Request: Resume the blog post below about the one-year anniversary of ALWAYS LOOK FOR THE MAGIC, writing on from its final sentence.

Extracted text:
•••
Anyway, to confuse things further, just last week I picked up Brach’s Tiny Conversation Hearts at Target – crisis averted! NECCO did not have the conversation heart market cornered, though it looks like big conversations are now a thing of the past. If you are clever, you can string many tiny conversations together and make one normal size conversation. So, don’t despair, just join in a candy conversation of whatever size you can. Your Valentine’s Day should not be hindered in the least.

 

Now, on to more pressing things. Thanks to all of you who commented on my blog post last week and to those who shared. The winner of my book, ALWAYS LOOK FOR THE MAGIC, is Vanessa Marks. I will be in contact with you to get the particulars to send it to you.

 

Time to Celebrate and Time to Enter for a Chance to Win

Help me celebrate and enter to win!

Today is the one-year anniversary of the release of my book, ALWAYS LOOK FOR THE MAGIC. I know! How time flies.

In case you are new to me, this is my first book and is about an 11-year-old boy and his brother growing up during the Great Depression in Baltimore. Artie wants to be a magician, and the path he is on gives you lots to smile and laugh about while you wait to see if his dream will come true.

I have had a blast promoting my book this past year. I have done book signings, a You Tube promotion, and visited a classroom of middle-schoolers to discuss the book and encourage future writers. This I did with my 90-year-old mom, who is one of the characters, and that made it truly memorable. The kids loved her and pelted her with questions.

Writing about someone you know and love keeps you connected with them in a very unique way. This book is based on my dad’s life and was born out of my trying to remember all the stories he told about those days in the 1930s.

Initially, I thought ALWAYS LOOK FOR THE MAGIC would be for 9 to 13-year-olds, but its appeal reached their parents as well. This really blessed me as I love a book that crosses generations.

What I didn’t expect was the response I have received from folks in their 80s and 90s. I have received messages, letters, and even phone calls from people who have enjoyed a trip down memory lane to a time when things were simpler but life was hard. There you have it. My book has appeal for people from 9 to 99. I am honored.
•••
Stored records:
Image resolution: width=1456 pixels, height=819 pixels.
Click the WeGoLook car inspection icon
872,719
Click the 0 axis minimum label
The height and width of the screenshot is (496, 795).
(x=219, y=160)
•••
The result:
In celebration of the one-year anniversary, I’d like to give away a copy of ALWAYS LOOK FOR THE MAGIC. If you already have one, maybe you could give it as a gift. Here’s how to enter:

You will receive one entry for each of the following:

  1. Comment below
  2. Share on social media. Be sure to let me know that you’re sharing in the comments here so you get credit. Mention Facebook, Twitter, or wherever you share. One entry per share, so double up.
  3. Follow my blog. I know many of you already do, but let’s give new readers an extra chance to win by clicking on the right column (under my picture with the monkey on my back) where it says to sign up.

That’s it! I’ll announce the winner in my post next week. As always, thank you for reading and thank you for sharing.

The Polar Vortex – What To Do While You’re Stuck Inside

I’m in Florida, so the cold weather we are experiencing pales in comparison to what our friends up north are going through. I am thinking of you all though, so today I’m offering six things to do while you’re stuck inside during the Polar Vortex:

  1. Look up the meaning of vortex.
  2. Play a drinking game. Whenever someone says “polar vortex” they have to take a shot of hot chocolate.
  3. Read. Something by Robert Frost would be appropriate.
  4. Watch movies, maybe something with a tropical theme or even The Polar Express might feel warmer than your current circumstances.
  5. Text Ashton Kutcher.

I caught this on the news this morning.

 

Ashton, you’re killing me. You want us to be real with each other. You want connections. But your last line tells it all: You want to share your latest and greatest with us. Sounds a little one-way, if you ask me.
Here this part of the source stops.